Reinforced Curriculum Pre-Alignment for Domain-Adaptive VLMs

Vision-Language Models (VLMs) demonstrate remarkable general-purpose capabilities but often fall short in specialized domains such as medical imaging or geometric problem-solving. Supervised Fine-Tuning (SFT) can enhance performance within a target domain, but it typically causes catastrophic forgetting, limiting its generalization. The central challenge, therefore, is to adapt VLMs to new domains while preserving their general-purpose capabilities. Continual pretraining is effective for expanding knowledge in Large Language Models (LLMs), but it is less feasible for VLMs due to prohibitive computational costs and the unavailability of pretraining data for most open-source models. This necessitates efficient post-training adaptation methods. Reinforcement learning (RL)-based approaches such as Group Relative Policy Optimization (GRPO) have shown promise in preserving general abilities, yet they often fail in domain adaptation scenarios where the model initially lacks sufficient domain knowledge, leading to optimization collapse.

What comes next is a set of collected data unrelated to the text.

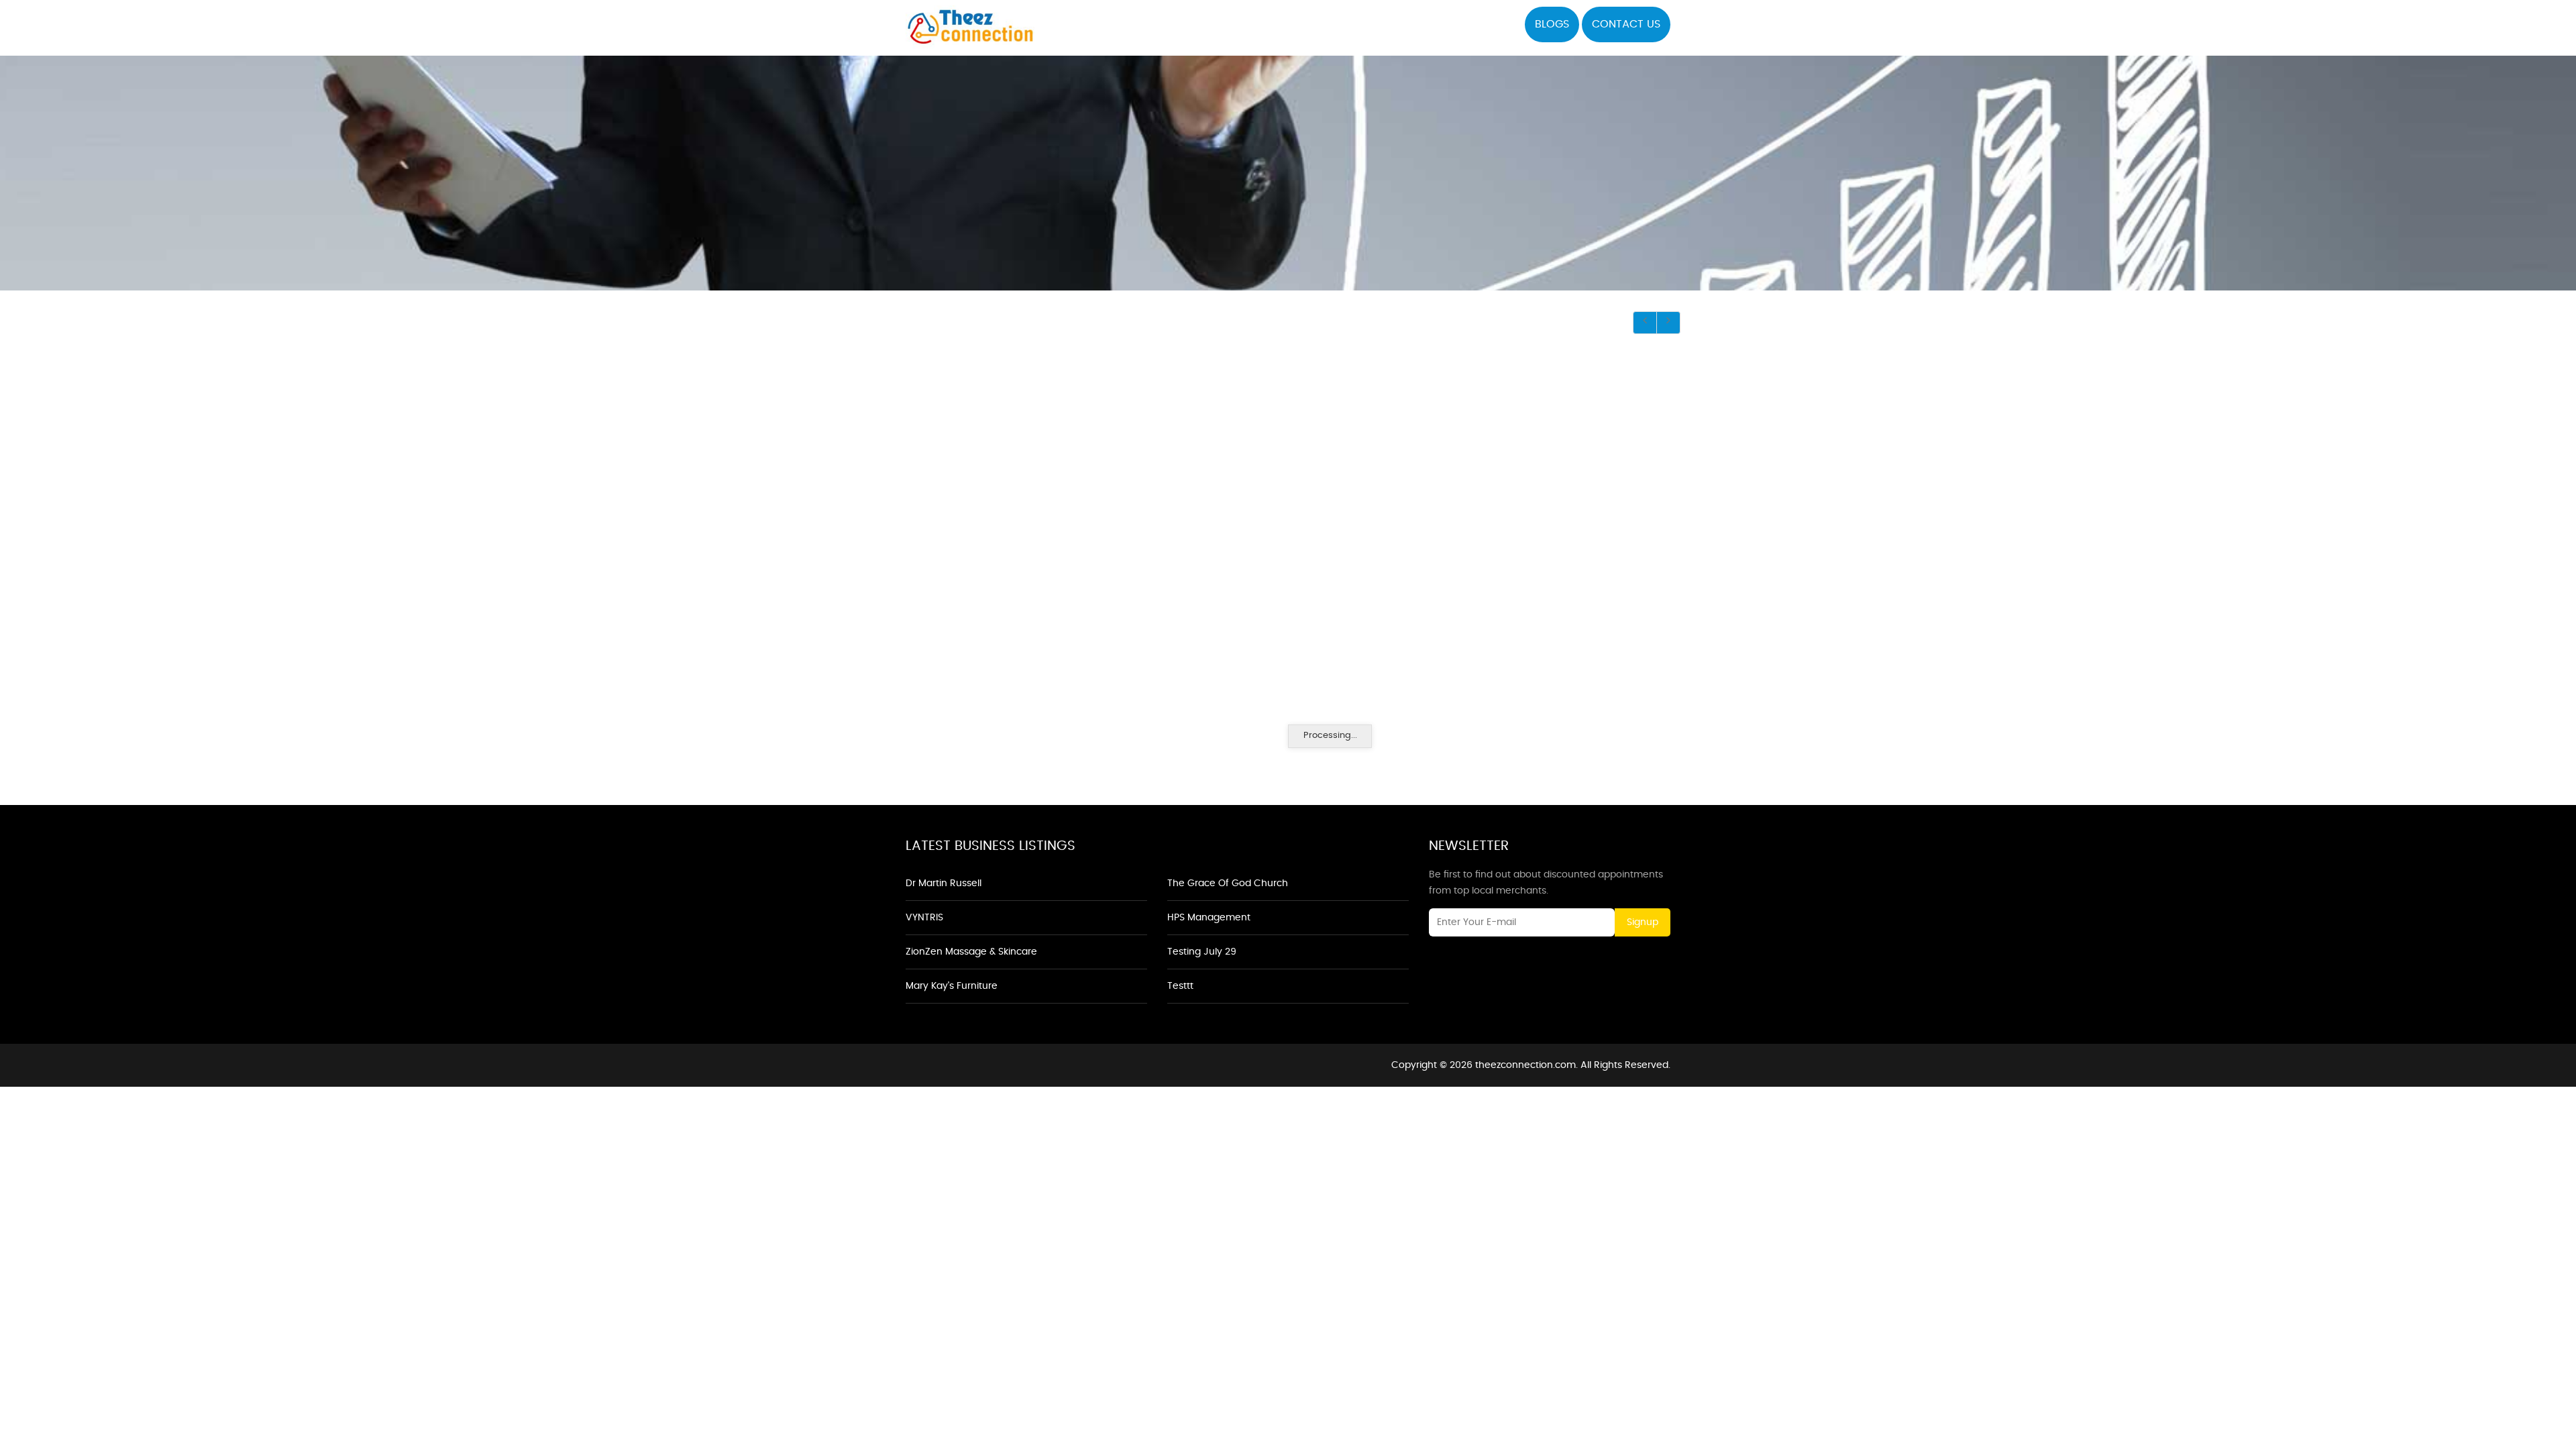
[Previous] (1645, 322)
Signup (1642, 922)
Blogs (1552, 24)
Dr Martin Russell (943, 883)
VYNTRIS (924, 917)
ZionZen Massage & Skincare (971, 952)
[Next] (1668, 322)
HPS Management (1208, 917)
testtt (1180, 986)
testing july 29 (1201, 952)
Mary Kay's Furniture (952, 986)
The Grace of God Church (1227, 883)
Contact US (1626, 24)
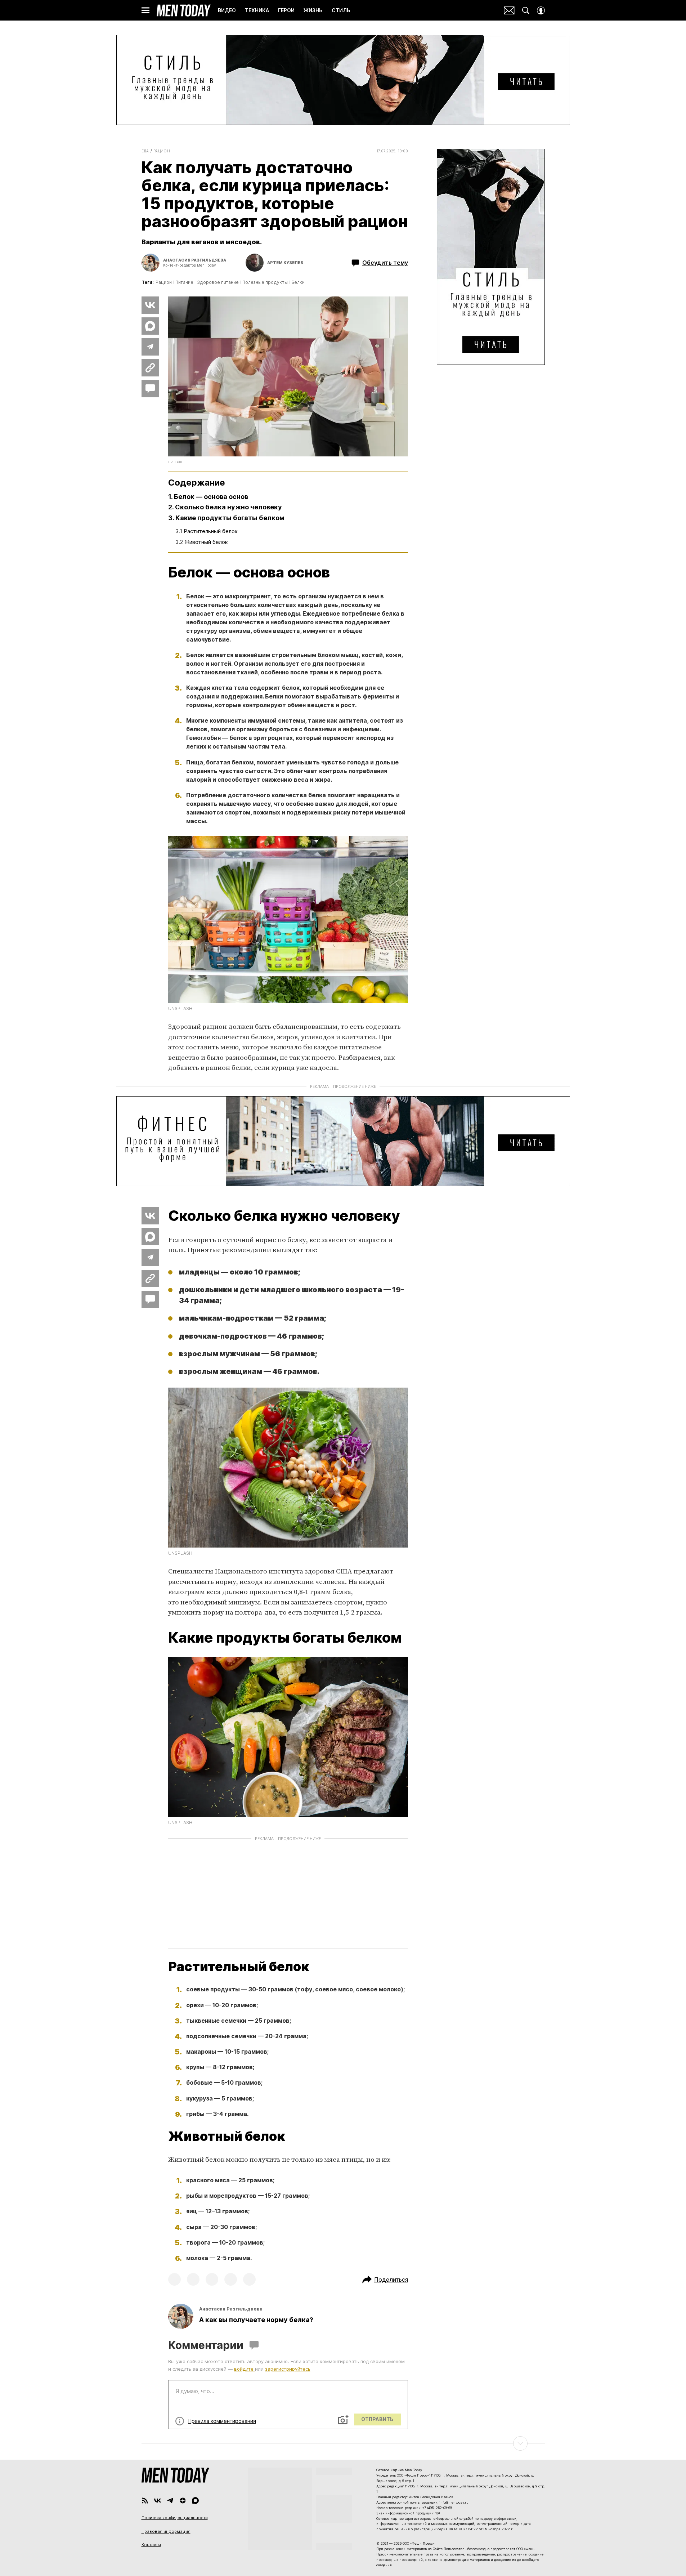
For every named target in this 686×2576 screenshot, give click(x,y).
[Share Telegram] (150, 347)
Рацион (161, 151)
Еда (145, 151)
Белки (298, 282)
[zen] (182, 2500)
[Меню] (145, 10)
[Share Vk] (150, 305)
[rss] (145, 2500)
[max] (195, 2500)
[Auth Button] (541, 10)
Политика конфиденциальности (175, 2517)
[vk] (157, 2500)
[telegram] (170, 2500)
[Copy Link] (150, 367)
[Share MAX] (150, 326)
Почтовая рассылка (509, 10)
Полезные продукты (265, 282)
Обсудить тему (385, 262)
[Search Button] (526, 10)
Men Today (184, 10)
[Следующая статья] (343, 2443)
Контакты (151, 2544)
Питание (184, 282)
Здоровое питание (218, 282)
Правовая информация (166, 2531)
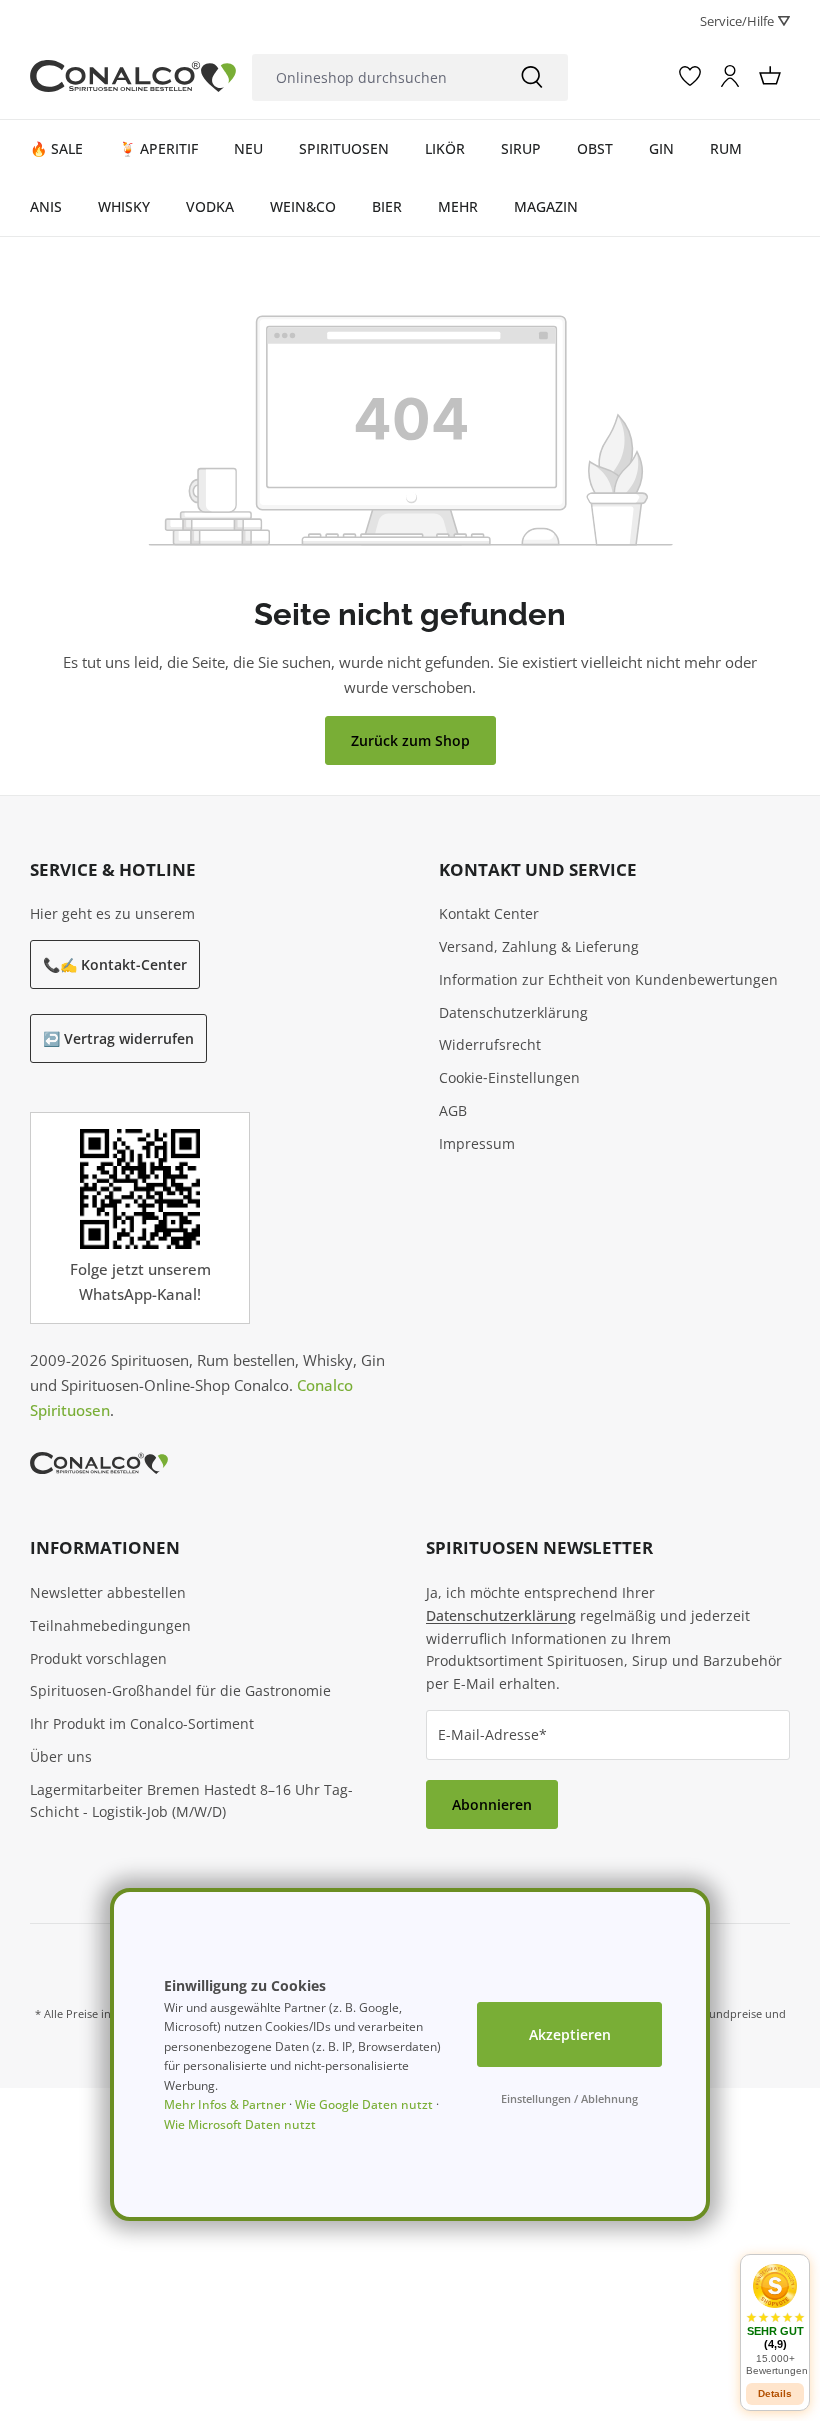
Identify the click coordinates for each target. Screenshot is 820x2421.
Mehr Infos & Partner (225, 2104)
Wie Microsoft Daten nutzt (240, 2124)
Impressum (477, 1143)
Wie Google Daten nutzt (364, 2104)
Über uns (61, 1756)
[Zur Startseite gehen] (133, 76)
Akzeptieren (570, 2034)
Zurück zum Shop (410, 740)
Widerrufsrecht (490, 1044)
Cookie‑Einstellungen (509, 1077)
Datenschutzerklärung (513, 1012)
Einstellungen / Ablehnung (569, 2098)
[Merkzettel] (690, 76)
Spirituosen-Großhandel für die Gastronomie (180, 1690)
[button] (775, 2319)
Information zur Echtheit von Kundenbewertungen (608, 979)
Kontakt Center (489, 913)
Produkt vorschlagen (98, 1658)
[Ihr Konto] (730, 76)
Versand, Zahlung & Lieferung (539, 946)
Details (775, 2393)
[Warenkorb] (770, 76)
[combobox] (374, 77)
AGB (453, 1110)
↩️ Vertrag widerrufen (118, 1038)
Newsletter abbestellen (108, 1592)
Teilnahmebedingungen (110, 1625)
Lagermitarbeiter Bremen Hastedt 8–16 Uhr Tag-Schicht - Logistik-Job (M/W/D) (191, 1801)
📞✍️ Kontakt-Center (115, 964)
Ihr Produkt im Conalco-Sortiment (142, 1723)
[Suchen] (532, 77)
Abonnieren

To bridge this gap, we propose Reinforced Curriculum Pre-Alignment (RCPA), a novel post-training paradigm that introduces a curriculum-aware progressive modulation mechanism. In the early phase, RCPA applies partial output constraints to safely expose the model to new domain concepts. As the model's domain familiarity increases, training gradually transitions to full generation optimization, refining responses and aligning them with domain-specific preferences. This staged adaptation balances domain knowledge acquisition with the preservation of general multimodal capabilities. Extensive experiments across specialized domains and general benchmarks validate the effectiveness of RCPA, establishing a practical pathway toward building high-performing and domain-adaptive VLMs.

翻译：视觉语言模型（VLMs）展现出卓越的通用能力，但在医学影像或几何问题求解等专业领域中往往表现不足。监督微调（SFT）虽能提升模型在目标领域内的性能，但通常会导致灾难性遗忘，从而限制其泛化能力。因此，核心挑战在于使VLMs适应新领域的同时保持其通用能力。持续预训练对于扩展大语言模型（LLMs）的知识是有效的，但由于计算成本过高且大多数开源模型缺乏预训练数据，该方法对VLMs的可行性较低。这催生了对高效后训练适应方法的需求。基于强化学习（RL）的方法，如群体相对策略优化（GRPO），在保持通用能力方面已显示出潜力，但在领域适应场景中，当模型初始阶段缺乏足够领域知识时，常因优化崩溃而失败。为弥合这一差距，我们提出强化课程预对齐（RCPA），一种新颖的后训练范式，引入了课程感知的渐进调制机制。在早期阶段，RCPA应用部分输出约束，安全地将模型暴露于新领域概念。随着模型对领域的熟悉度增加，训练逐步过渡至完整生成优化，精炼响应并使其与领域特定偏好对齐。这种分阶段适应平衡了领域知识获取与通用多模态能力的保持。在多个专业领域及通用基准上的广泛实验验证了RCPA的有效性，为构建高性能且领域自适应的VLMs开辟了一条实用路径。